Pros and Cons of Working from Home
By now, you’ve probably started your summer internship, and as the days tick by, you’re settling into a remote rhythm. You log on in the morning, shoot everyone a quick “Hello!” on Slack, and check your calendar for Zoom meetings. Even though you can’t chat with colleagues around the water cooler, you’re meeting new people and learning new skills.
The COVID-19 pandemic has seen millions of Americans shift to work-from-home arrangements, and in the months and years ahead, a lot of jobs are likely to stay remote. For many of you, this may be your first work experience ever … and you’re not setting foot in an office. And while virtual jobs can be hugely fulfilling, they’re also pretty different from IRL jobs.
You might be wondering, “What exactly are the differences between an in-person job versus a remote one? And which is better?” While there’s no single answer to those questions, we’re here to walk you through the pros and cons of working from home.
Pros of working from home
- Flexibility. When you work from home, you can roll out of bed five minutes before a meeting. You can take a one-month vacation and work from your rental house. You can sign for a package whenever it’s delivered, and dash to an appointment at your convenience. Sure, you’ll still have meetings and deadlines, but you’ll have a lot more control over your own schedule. When you work from an office, once you’re there … you’re there.
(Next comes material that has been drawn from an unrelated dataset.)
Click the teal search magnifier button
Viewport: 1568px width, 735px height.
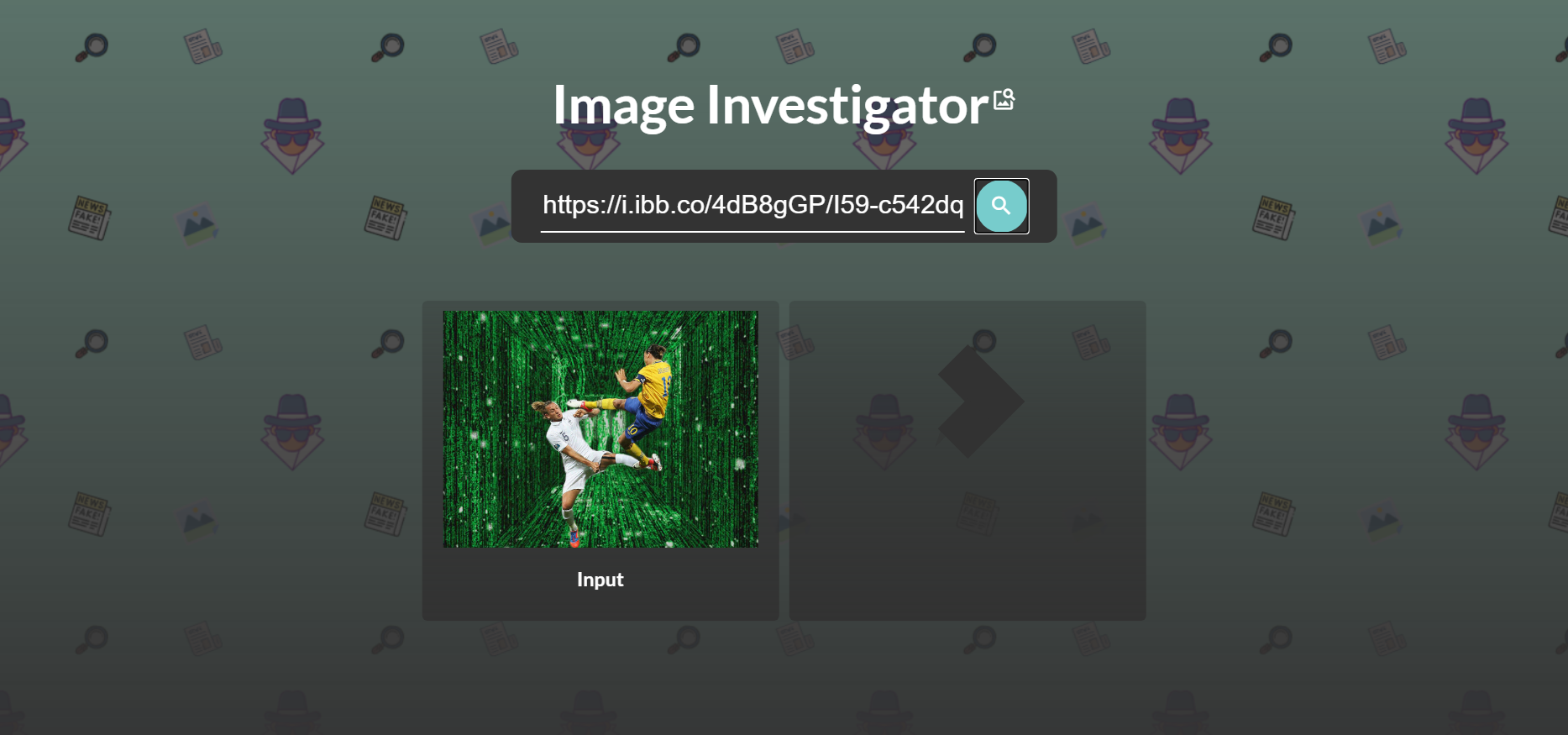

- Fewer interruptions. You’re in the zone, furiously typing away, when your coworker taps you on the shoulder. They have a question, and it can’t wait. This happens a lot in the office, and while someone can always send you 20 Slack messages in rapid succession, you can always mute your notifications. As long as you’re self-motivated, working remotely may increase your productivity significantly.
- More time. The average US commute is almost 30 minutes one way. No commute means more hours in the day—so try not to sleep them away!
- More money. Not paying for public transit, gas, lunches, and/or doggie daycare is a big perk of working from home.
Cons of working from home
- More distractions. There are no overly chatty coworkers at home, but there is your laundry. And your video game system. And that recipe you’ve been wanting to try. When you work from home, work and home life are one, and all your leisure-time distractions are in front of you all day long. At an office, you simply can’t wander off and do something else, so it’s easier to focus on what’s in front of you.
- No work-life divide. You can’t leave work at work when you work from home. Working 9–5 can be tough when you work remotely. The workday ends, but you’re still at work, so … maybe you should keep working? In some ways, it’s easier to maintain a work-life balance when you work in an office. That’s why we suggest setting aside a designated workspace at home if at all possible.
- Social isolation. One great thing about being in an office is making friends. You see people five days a week, and over time, you get close. You can still make friends with colleagues when you work from home, but it requires a lot more effort. To avoid getting lonely, be sure to connect with your colleagues throughout the day and schedule the occasional virtual coffee date.
- Communication can be challenging. While you can always schedule a video call, you can’t tap a colleague on the shoulder with a question or clarification—and that means a lot of text and email communication. People can easily misinterpret emails, so remote workers learn to overcommunicate.